4. Acquisition Integration — LesserEvil and Sour Strips
The LesserEvil acquisition in November 2025 added $604.5M in intangibles with a preliminary purchase price allocation. Goodwill "reflects the value of leveraging our brand building expertise, supply chain capabilities and retail relationships to accelerate growth." The purchase price allocation must be finalized by mid-2026, and adjustments could materially change recorded asset values.
5. Competition from Private Label and Other Snacks
"We continue to experience increased levels of in-store activity for other snack items, which has pressured confectionery category growth." The cocoa-driven price increases may accelerate consumer trade-down to private label alternatives.
Summary
Grade: F. Two balance sheet fails driven by structural leverage and acquisition-heavy intangibles, compounded by a historic gross margin collapse from cocoa costs. But cash flow quality is strong, manipulation risk is low, and the franchise remains intact.

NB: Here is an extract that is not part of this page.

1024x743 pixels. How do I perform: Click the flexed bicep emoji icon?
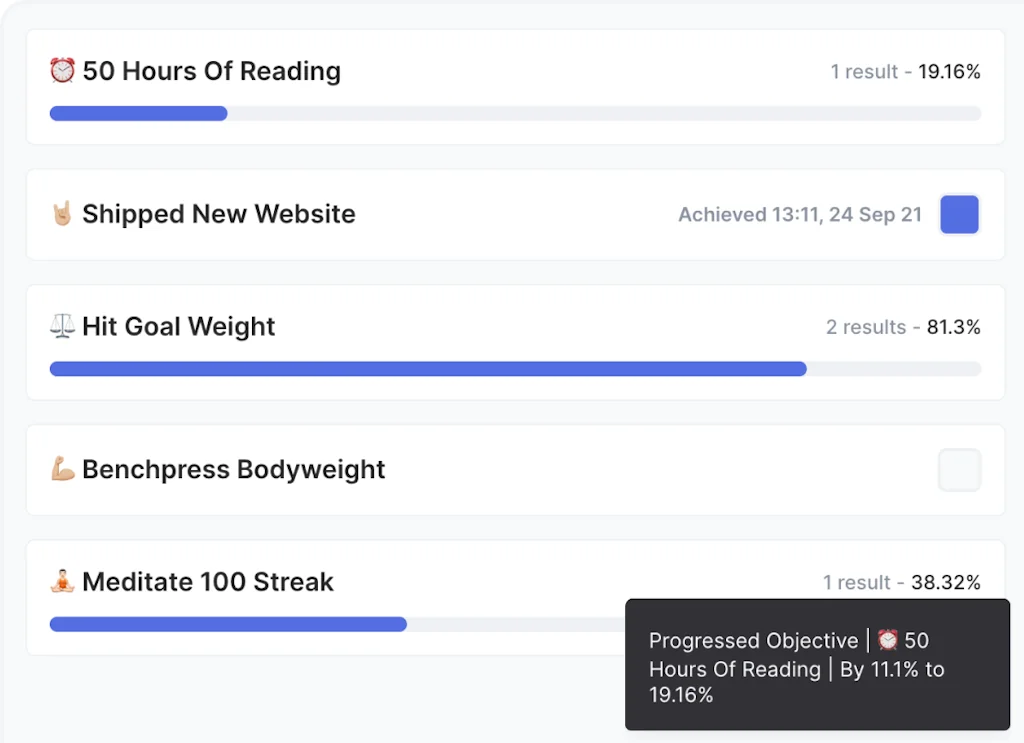tap(62, 469)
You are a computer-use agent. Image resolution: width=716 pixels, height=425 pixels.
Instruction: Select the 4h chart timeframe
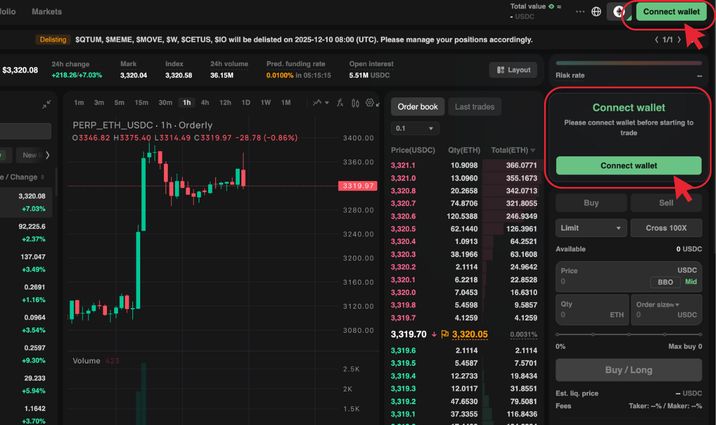click(205, 102)
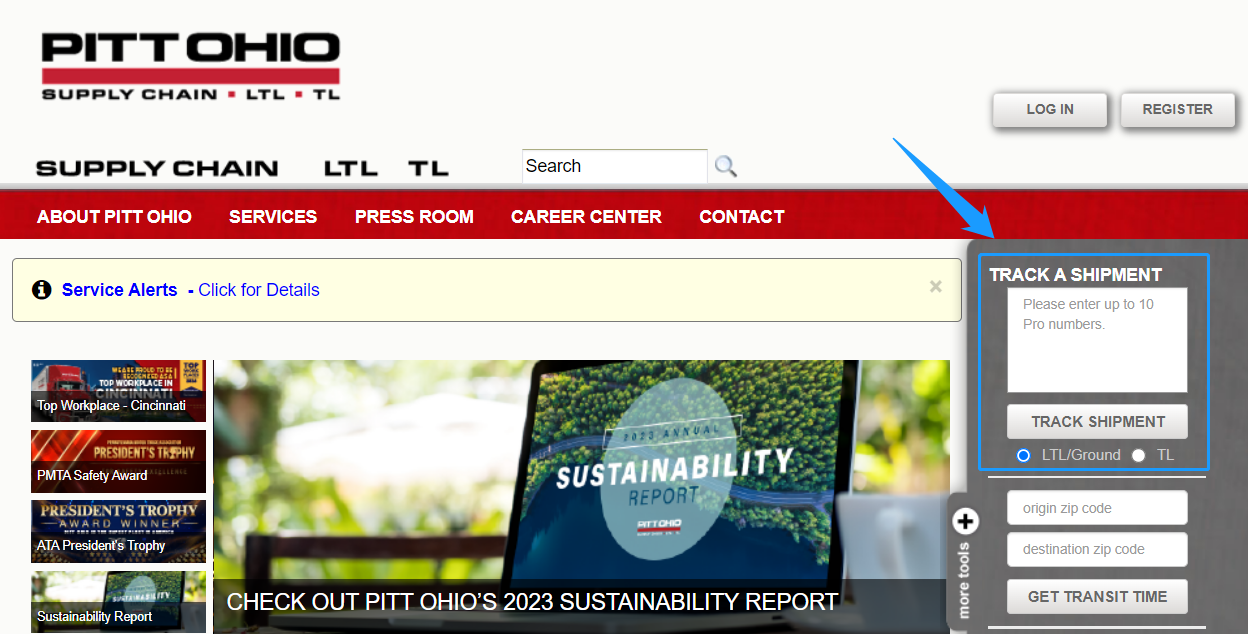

Hershey's 33.5% gross margin in FY2025 is a commodity price shock, not a business model failure. The company that delivered 47.3% gross margin in FY2024 still holds the same brands, the same market positions, and the same distribution. CFFO of $2.28B and FCF of $1.75B demonstrate that the operating engine generates substantial cash even in crisis conditions. The M-Score of -2.79 and accruals ratio of -10.1% confirm this is not earnings manipulation.
The F grade reflects real structural concerns: $5.7B in debt against $926M in cash, $5.8B in goodwill/intangibles at 126% of equity, and a margin environment that may not normalize quickly. The two watch items — the 13.8pp gross margin swing and 34.5% soft asset growth — add to the concern. But this is a high-quality franchise under commodity duress, not a deteriorating business with accounting red flags.
**Disclaimer**: This report is based on The Hershey Company's FY2025 10-K filed with SEC EDGAR on February 17, 2026. This is NOT investment advice.